Grushow's Marketing Dare
Sandy Grushow was a young film-marketing executive at 20th Century Fox, not very aware of the little Fox network when, in 1989, Barry Diller, then-chairman/CEO of Fox Inc., called: The network wanted him.
“I had sweating palms,” says Grushow. “You didn't turn down Barry Diller. He was extraordinarily powerful and persuasive.”
He recalls that, the week he joined Fox Broadcasting, Variety reported that the network was already in the hole $100 million. That week, he had his first face-to-face meeting with Diller and Fox Broadcasting President/COO Jamie Kellner.
“Diller asked me what I thought about Fox,” says Grushow. “I said, while the promos were great, it wasn't enough: We were just talking to ourselves; we needed some off-air marketing. I suggested we spend $5 million.”
That's when all the air left the room.
“I think you could have picked Jamie off the carpet,” Grushow says. “How could I possibly consider investing that kind of money when the network was gushing losses?”
Come back with some ideas, Diller told him. So Grushow returned after developing some broad marketing schemes with 20th Century Fox's ad agency, J. Walter Thompson, and restated his belief that the company should be more aggressive.
“I told them, if they weren't prepared to spend money, I might as well go back to the film division,” he says. “I could tell that this scored with them. They gave me $3.5 million.”
One of those marketing schemes paid off a year later when Grushow persuaded his old 20th Century Fox boss and mentor Tom Sherak to run an episode of The Simpsons in front of a new theatrical release, Weekend at Bernie's.
Grushow remembers standing at the back of the Arco Theater in Hollywood in 1989, watching the trailer. “The audience went nuts,” he says. “It was a goose-bump moment.”
Berman, Grushow And Taking A Chance on 'American Idol'
In the fall of 2001, Fox took a pitch about bringing a British singing competition to the U.S. For some months, the project stalled. Then, after urging from Rupert Murdoch, programming chief Gail Berman and Sandy Grushow took a chance.
Grushow, then-chairman of Fox Television Entertainment Group, had his doubts about whether viewers would go for an American adaptation of the British hit reality competition, Pop Idol.
But at first he thought it wasn't much of a risk: Pitching the show to Fox, Creative Artists Agency (CAA) initially proposed skipping the license fee in exchange for allowing the show's producers to retain national advertising time.

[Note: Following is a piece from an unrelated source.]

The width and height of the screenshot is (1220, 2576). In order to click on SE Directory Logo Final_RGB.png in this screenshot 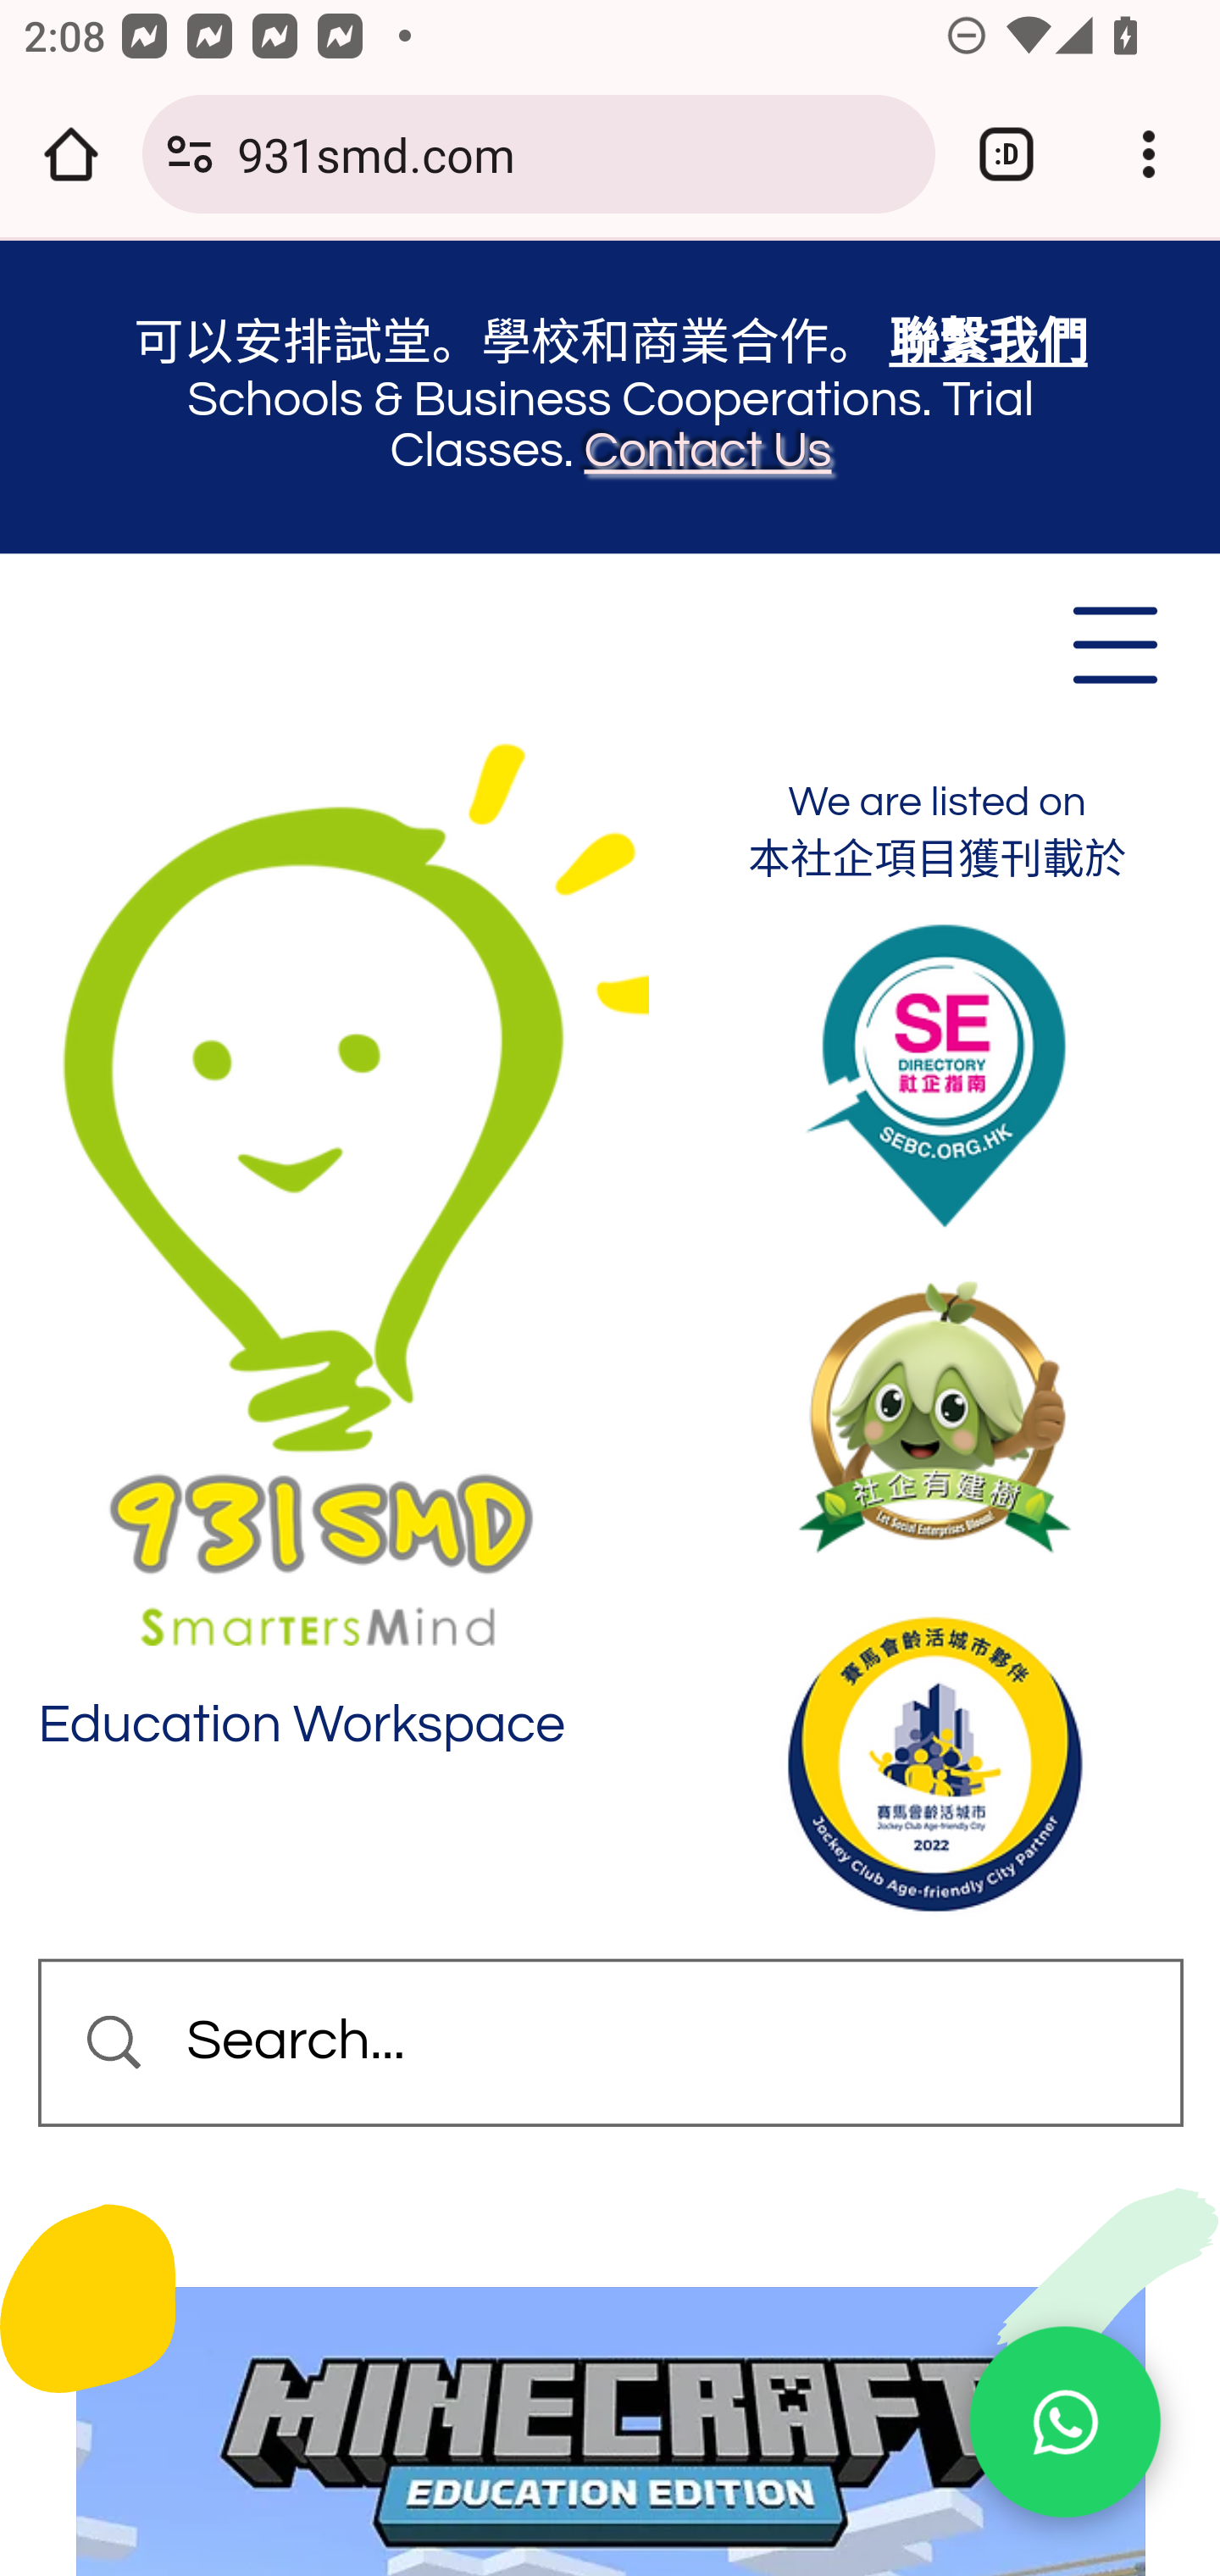, I will do `click(935, 1075)`.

But when CAA changed its tune and demanded a license fee, Rupert Murdoch proposed a more expedient solution.
“He said, 'Wait. Liz [Murdoch's daughter] told me about this show,'” Grushow recalls. “'Why don't we just buy it?'”
That summer, ratings zoomed, and buzz roared for American Idol. The blockbuster finale posted a 30 share in the 18-49 demo.

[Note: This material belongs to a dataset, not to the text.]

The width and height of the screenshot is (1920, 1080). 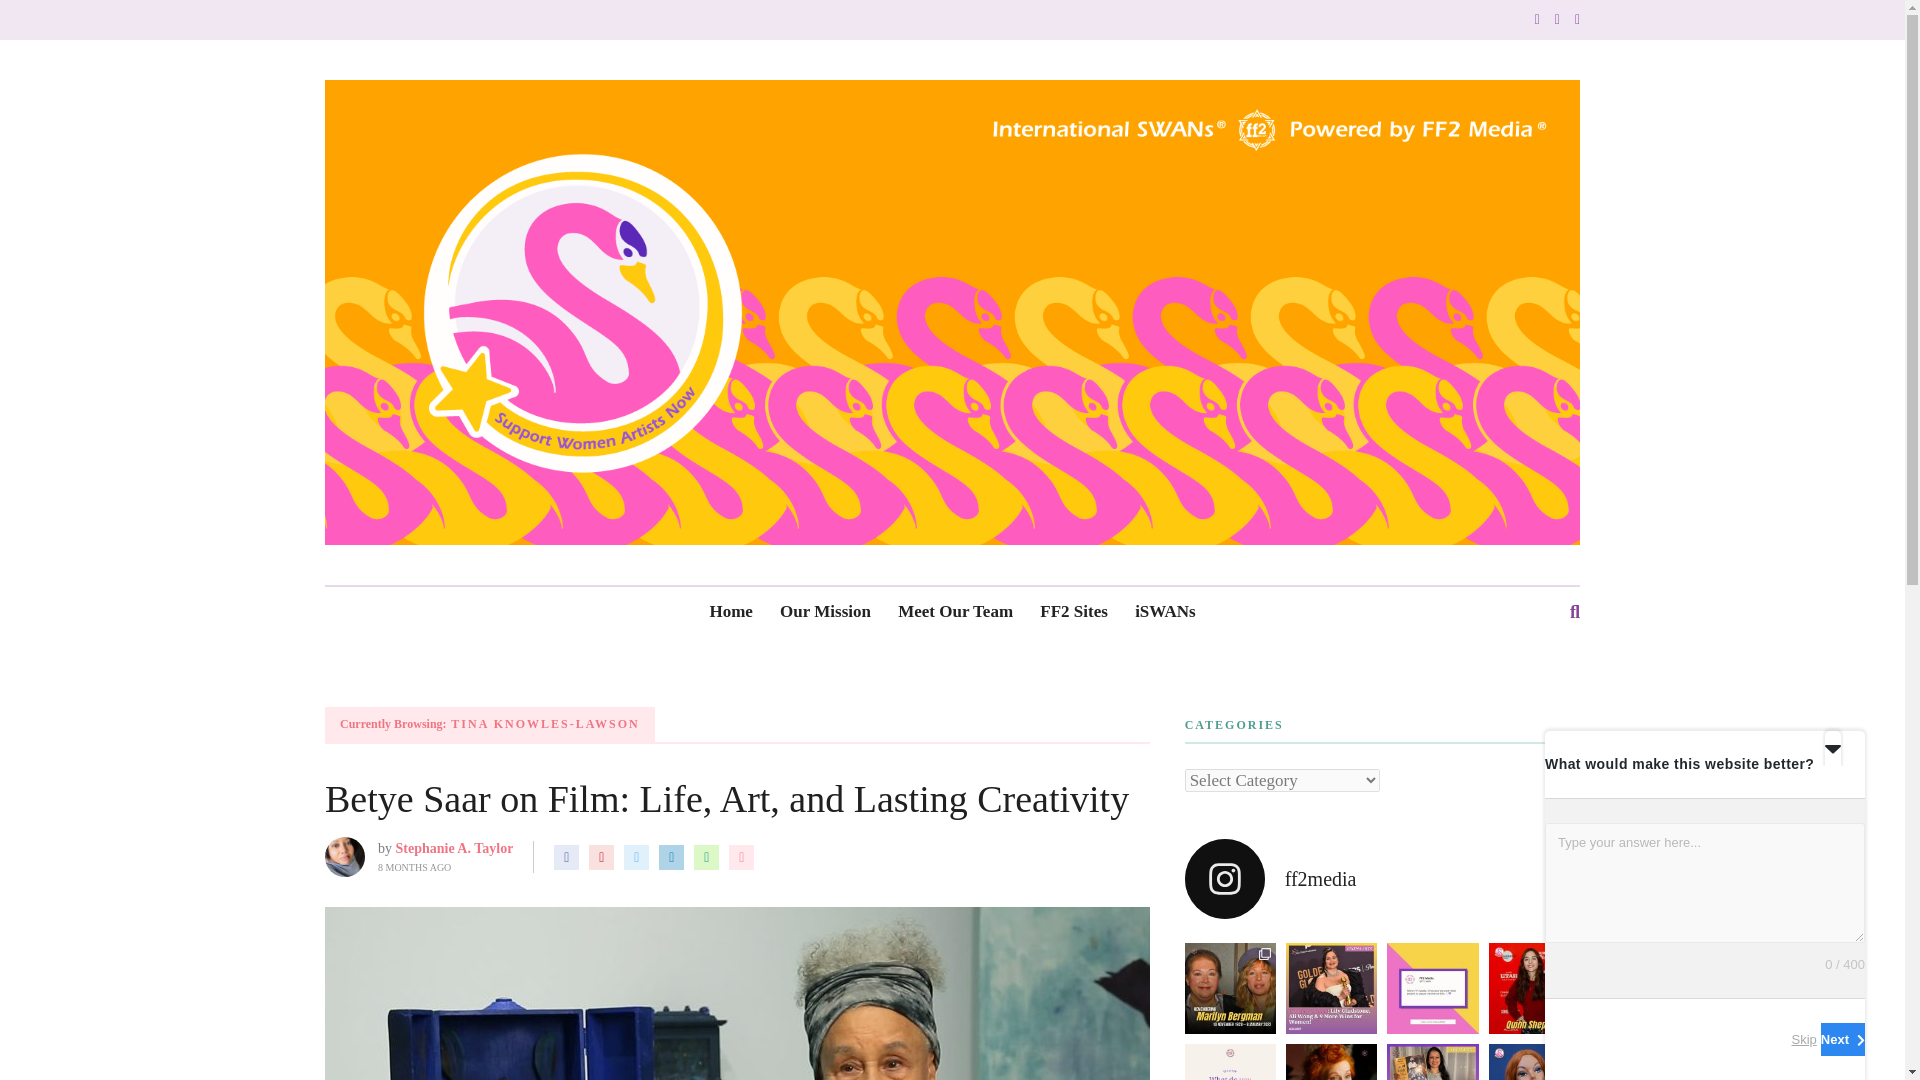 What do you see at coordinates (726, 798) in the screenshot?
I see `Betye Saar on Film: Life, Art, and Lasting Creativity` at bounding box center [726, 798].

“It just kept on working, getting bigger and bigger. And of course, the voting was working, and that had never been done before,” Berman says. “It was as good as it gets in network-ville.”
The phenomenon would lead to the crowning moment in Berman's five-year run as entertainment president: In the 2004-05 season, for the first time, Fox finished No. 1 among broadcast networks in the 18-49 demo.

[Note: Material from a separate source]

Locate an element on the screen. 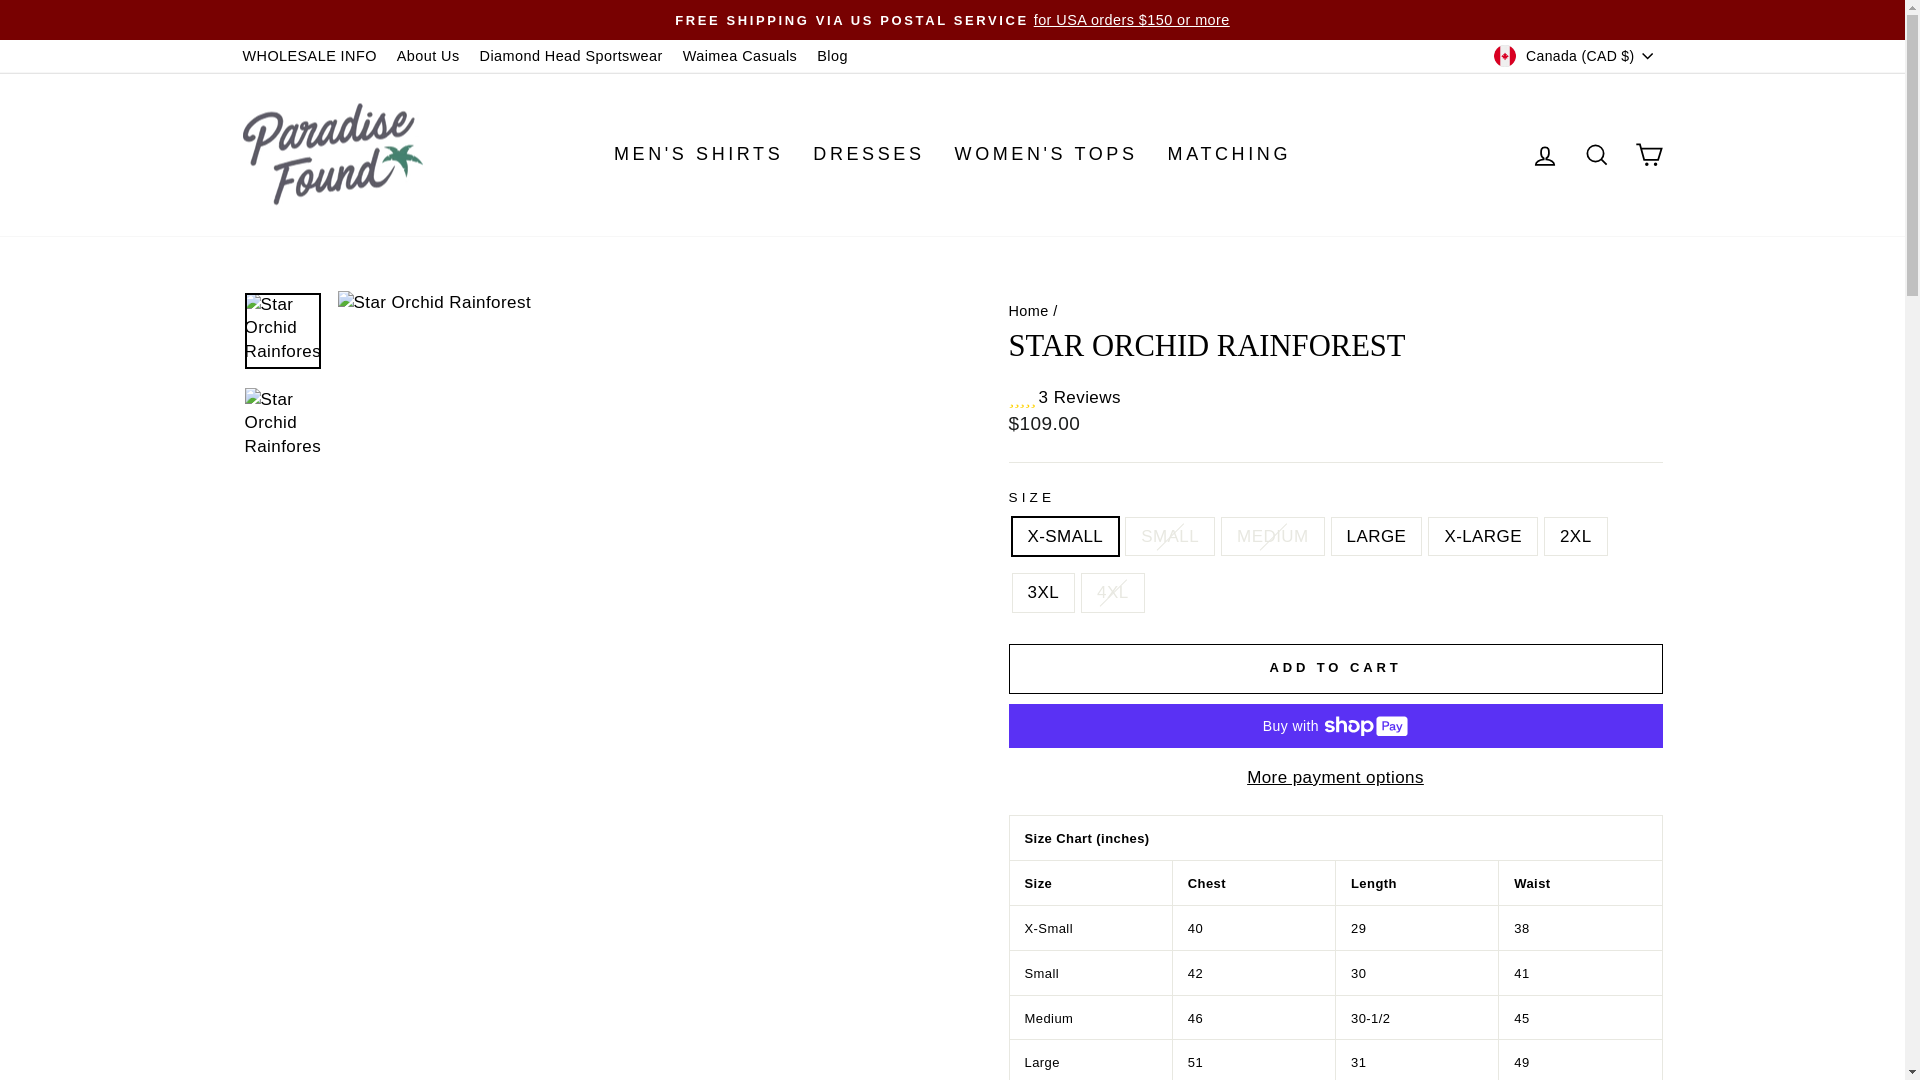 This screenshot has height=1080, width=1920. Back to the frontpage is located at coordinates (1028, 310).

“We always tried to look at things from an angle of what could distinguish the program and make it unique to Fox,” says Berman, now president of Paramount Pictures. “How would a medical show, for example, be unique to Fox? How would a CIA show be unique to Fox?
“It's an extraordinary thing to be part of a team that brought a network to No. 1 for the first time,” she adds. “It's a fantastic legacy to be a part of.”